When you start accusing the Radio 4 presenter Mishal Husain of being a Right-wing stooge, you really need to question your own grip on reality. Yet that is exactly what the RMT general secretary Mick Lynch did on the Today progamme this morning.

After he was allowed at some length to blurt out how unreasonable he considered it that his members should have to accept changes in working practices in return for a fat pay rise, Husain asked the RMT general secretary an innocuous question about how much money his members had sacrificed as a result of this year’s strikes.

It sent Lynch into an extraordinary rage. He refused to answer the question and furiously told Husain that it was about time she showed some ‘partiality towards working-class people’.

Never mind that, as Lynch well knows, BBC presenters are obliged under the terms of the corporation’s charter to be impartial — something which they do not always manage. He expected Husain brazenly to do his bidding for him.

Mick Lynch has had testy interviews with broadcasters while discussing the RMT strikes this week

Mick Lynch has had testy interviews with broadcasters while discussing the RMT strikes this week

Yet Husain’s question was poignant and to the point. To judge by the result of the RMT’s latest ballot, in which 64 per cent of members backed strike action, down from 89 per cent in the ballot which started the latest round of strike in May, support for Lynch among rail workers is starting to wane.

That is little wonder when you realise how much the strike has cost them: the answer to Husain’s question is that workers have lost around £4,000 each as a result of this year’s action.

Perhaps the fall in support among members is beginning to get to Lynch. In another undignified fit of intemperance on ITV’s Good Morning Britain, he told presenter Richard Madeley as the pair were speaking over each other: ‘Why don’t you just interview yourself?

It is odd to think that just a few months ago Lynch was being hailed as an unflappable and eloquent voice of reason, someone who was supposed to elucidate the feeling of the working population everywhere.

Today, with his crumbling popularity, he is more like a flailing Arthur Scargill during the 1984/85 miners’ strike which ended in disaster for union members.

Lynch told presenter Richard Madeley as the pair were speaking over each other: ‘Why don’t you just interview yourself?

Lynch told presenter Richard Madeley as the pair were speaking over each other: ‘Why don’t you just interview yourself?

Could it be that an increasing number of train workers are beginning to understand the truth: that he could well destroy their industry and their jobs with it.

There are far tougher questions which Husain and Madeley could have put to Lynch. They could, for example, have asked him why he thought rail workers were being paid boom-time salaries when their industry is becoming ever more reliant on taxpayer handouts.

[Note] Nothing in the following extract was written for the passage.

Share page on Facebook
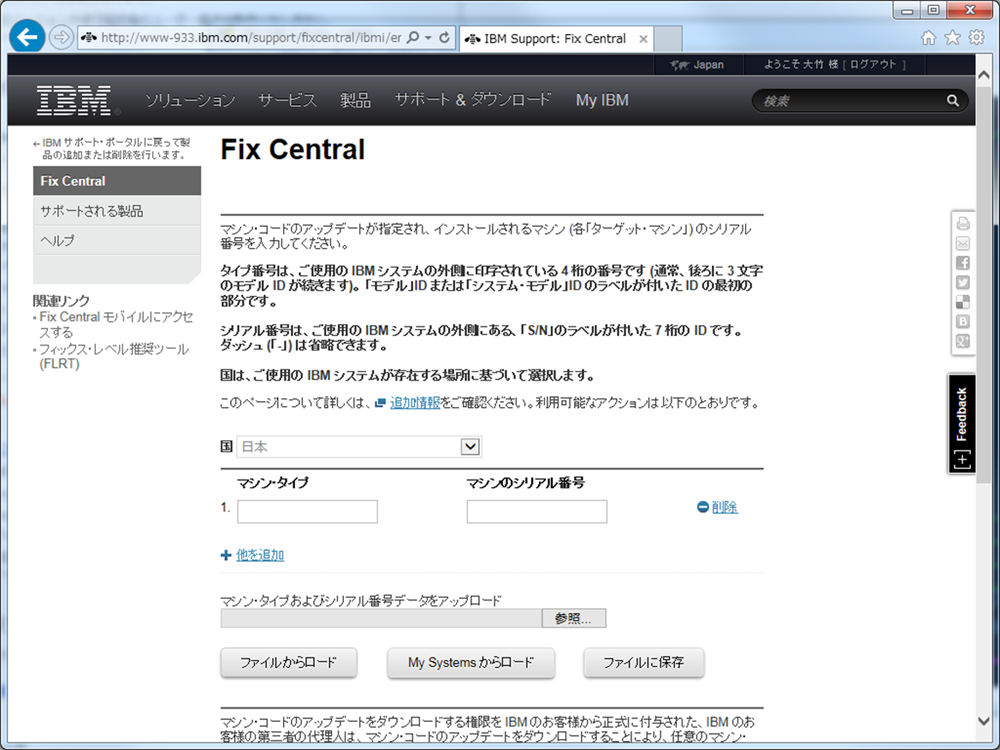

The median salary for a rail worker, according to the Office of National Statistics, is £43,747 — more than £10,000 above the median salary of the UK working population as a whole.

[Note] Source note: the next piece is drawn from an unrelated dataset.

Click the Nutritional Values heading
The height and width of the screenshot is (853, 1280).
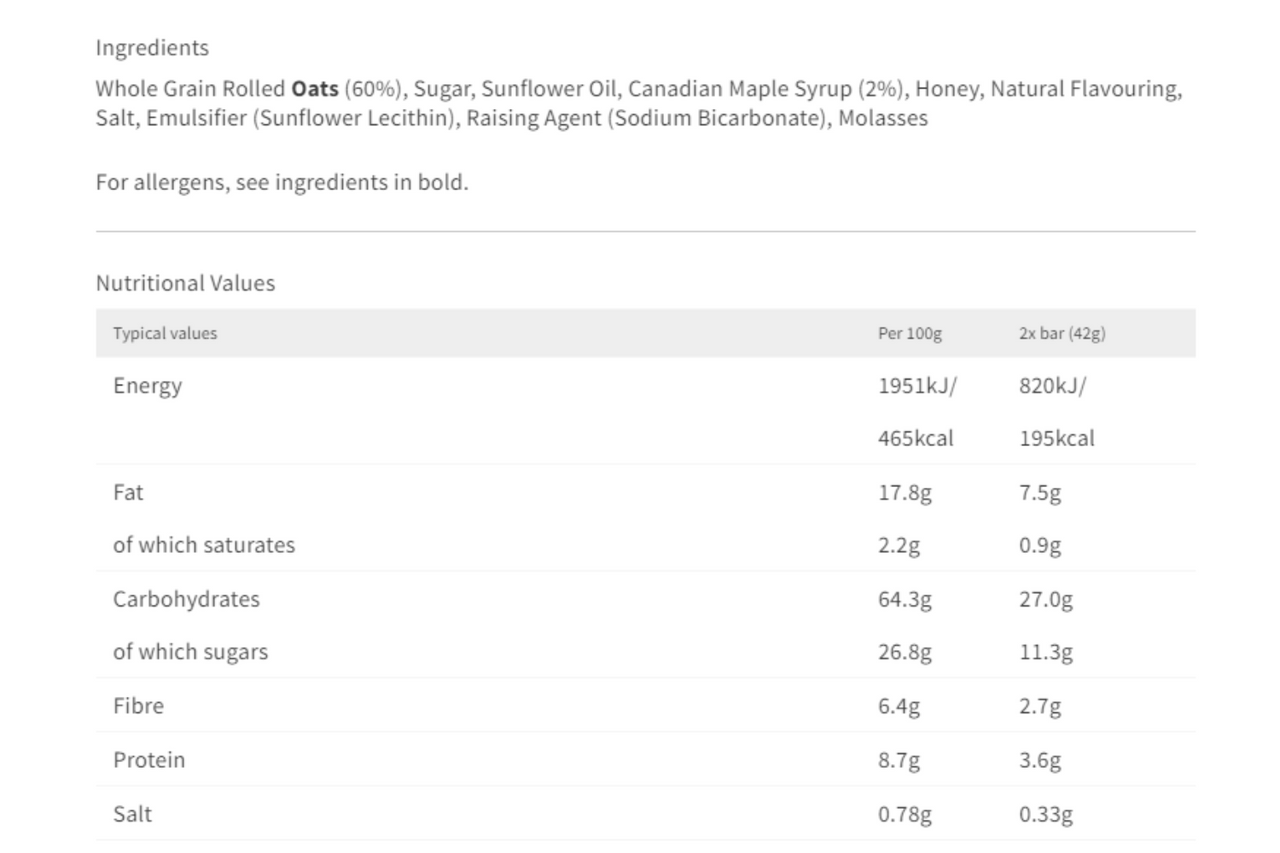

Yet the industry cannot possibly afford these high levels of remuneration. In the year to March, the railways received a staggering £13.3 billion in subsidies (equivalent to £400 for every household in the country) — compared with only £5.8 billion in ticket revenue.

Passenger numbers, meanwhile, have never recovered from the pandemic. Between April and June, the number of journeys was only 76 per cent of what it was in the same period in 2019. Worse, with more people working from home, it is revenue from lucrative peak time journeys which has been hit the most.

Any union leader who was grounded in reality would recognise the dire straits the industry was in and be prepared to co-operate with employers to preserve as many jobs as possible, accepting that working practices have to change.

Yet Lynch continues to refuse even to discuss the introduction of Driver Only Operation (DOO) on more routes, trying to make out in his Today interview that rail companies were foolish even to suggest this to the union.

As ever, he trotted out the same old discredited argument that DOO compromises safety. We have had driver-only trains since they were introduced on the Bedford to St Pancras route in 1982. They now account for 30 per cent of all trains in Britain, and are standard practice on the Underground, as well as being used widely in other countries.

The Rail Safety And Standards Board has examined the data and concluded there is no discernible difference in safety between trains with and trains without guards.

The simple fact is that the longer the rail strikes go on, the more people will start questioning why they are paying so much to support a mollycoddled group of workers.

It won’t just be frustrated passengers asking this, but taxpayers who don’t use the railways and yet are forced to pay hundreds of pounds a year to them regardless. Even before the pandemic, a YouGov poll found that 39 per cent of the population had not set foot on a train in the past 12 months.

True, the rail companies themselves are living off taxpayers, too — it is outrageous the way they have been allowed to continue to cream off fat profits when passenger numbers have collapsed. But that shouldn’t make anyone more inclined to support Lynch and his union: rail companies and unions alike are ripping off the country.

Lynch should remember how the miners’ strike turned out. ‘We’re going back to work with our heads held high,’ Arthur Scargill said after throwing in the towel after nearly a year. No they weren’t. Many of his members, impoverished through lost pay, had gone back to work already.

The coal industry was doomed anyway but the strike certainly hastened its end and led to people losing their jobs who could have worked out their careers.

Lynch needs a sharp reality check if he wants to avoid the same happening to his own members.